Era nato all’insegna di un rinnovato europeismo, questo governo rosso-giallo, ma è su una questione europea che rischia di implodere. Il dibattito di lunedì prima alla Camera e poi al Senato ha mostrato con tutta chiarezza la distanza netta che separa e contrappone il Presidente del Consiglio da quello che dovrebbe essere il suo principale sostenitore, il capo dei 5Stelle Di Maio.
Conte ha parlato per un’ora mettendo sotto accusa Salvini e dimostrandogli attraverso date e documenti quante volte nel passato governo gialloverde si fosse parlato del Mes (il Fondo europeo salvastati) senza che nessun ministro sollevasse obiezioni. Ma le accuse veementi per Salvini valevano pari pari anche per Di Maio, che di quel governo era vice-presidente come il leghista. E Conte lo ha fatto capire chiaramente, stufo come è delle obiezioni dei 5Stelle che indeboliscono lui, e a suo dire anche l’Italia, agli occhi dell’Europa.

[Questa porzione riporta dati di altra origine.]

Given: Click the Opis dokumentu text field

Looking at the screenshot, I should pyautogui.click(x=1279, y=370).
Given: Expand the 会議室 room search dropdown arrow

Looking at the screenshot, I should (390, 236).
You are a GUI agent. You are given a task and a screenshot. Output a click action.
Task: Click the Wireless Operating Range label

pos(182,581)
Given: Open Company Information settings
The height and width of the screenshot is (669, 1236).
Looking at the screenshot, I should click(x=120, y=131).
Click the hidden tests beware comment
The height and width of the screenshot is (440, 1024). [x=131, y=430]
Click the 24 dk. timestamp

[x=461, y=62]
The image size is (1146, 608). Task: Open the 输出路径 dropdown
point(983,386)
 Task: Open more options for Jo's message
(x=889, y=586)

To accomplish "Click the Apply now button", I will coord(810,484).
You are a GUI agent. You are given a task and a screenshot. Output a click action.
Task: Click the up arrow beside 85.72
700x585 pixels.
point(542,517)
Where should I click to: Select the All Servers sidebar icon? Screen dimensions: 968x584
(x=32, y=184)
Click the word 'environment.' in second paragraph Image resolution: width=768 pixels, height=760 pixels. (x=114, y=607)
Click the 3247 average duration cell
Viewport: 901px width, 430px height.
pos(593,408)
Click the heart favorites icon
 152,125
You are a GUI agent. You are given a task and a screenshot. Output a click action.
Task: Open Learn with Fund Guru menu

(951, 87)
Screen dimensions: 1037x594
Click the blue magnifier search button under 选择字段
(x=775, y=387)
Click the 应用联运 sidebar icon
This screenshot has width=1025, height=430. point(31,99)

Del resto Di Maio lo ha capito benissimo, tanto da non avere applaudito neppure una volta alle parole del ‘suo’ Presidente del Consiglio, e dall’essersi rifiutato di partecipare alla seduta del Senato. La verità è che le strade dei due, Conte e Di Maio, appaiono divergere sempre più. Conte è più vicino al PD, cosa incredibile fino a poche settimane fa, ha stabilito un’intesa perfetta col ministro dell’economia Gualtieri che ieri annuiva vistosamente ed ogni suo passaggio, si sente spesso con Zingaretti, mentre lascia filtrare tutta la sua irritazione nei confronti di Di Maio. E addirittura ha stretto rapporti privilegiati con alcuni ministri pentastellati che non condividono la linea del capo politico. Di Maio dal canto suo si sente sempre più a disagio in un un governo che in una materia delicata che riguarda i risparmi degli italiani gli appare troppo schiacciato sulla linea europea. Soffre nel vedere Salvini di nuovo scatenato negli attacchi a Bruxelles, e teme di perdere troppi consensi su questo fronte ‘sovranista’, tanto più che il ‘capitano’ è ormai arrivato a invitare esplicitamente alcuni parlamentari grillini a passare con la Lega. Nè va dimenticato poi che Giggetto è in forte difficoltà anche con i suoi, molti dei quali lo criticano ormai duramente e quotidianamente, è stato confermato capo solo grazie a un intervento di Grillo carico di ambiguità. E da oltre due mesi non riesce a convincere i deputati a eleggere il loro capogruppo.
Vista la situazione, sono in tanti a dire che un governo così non può durare, e in effetti in condizioni normali basterebbe un piccolo incidente per provocare la crisi.
Ma noi non siamo in condizioni normali, lo sappiamo e lo ripetiamo da tempo. I parlamentari grillini sono terrorizzati da un ritorno alle urne che li decimerebbe, e anche i partiti sono decisi a scavallare almeno la primavera per spartirsi in santa pace le tante nomine degli enti di Stato che sono in scadenza. Quindi una crisi, nonostante tutto, non sembra alle porte. Però è ormai chiaro che gli scenari futuri si vanno delineando con maggiore chiarezza. Nei 5Stelle la spaccatura tra filo-PD e nostalgici del passato è preludio di una divisione che prima o poi è destinata a esplodere, determinando ancor più il rimpicciolimento del Movimento. A sinistra Zingaretti è convinto che il suo PD ha ripreso l’egemonia dello schieramento e non teme più elezioni in estate, se ci saranno, anche disposto a perdere il prossimo Presidente della Repubblica.
A destra l’ascesa impetuosa della Meloni, che pur infastidisce Salvini, non determinerà comunque troppi scossoni. Forse la tragica anomalia italiana di un 5Stelle primo partito e arbitro dei governi, non è così lontana dal terminare.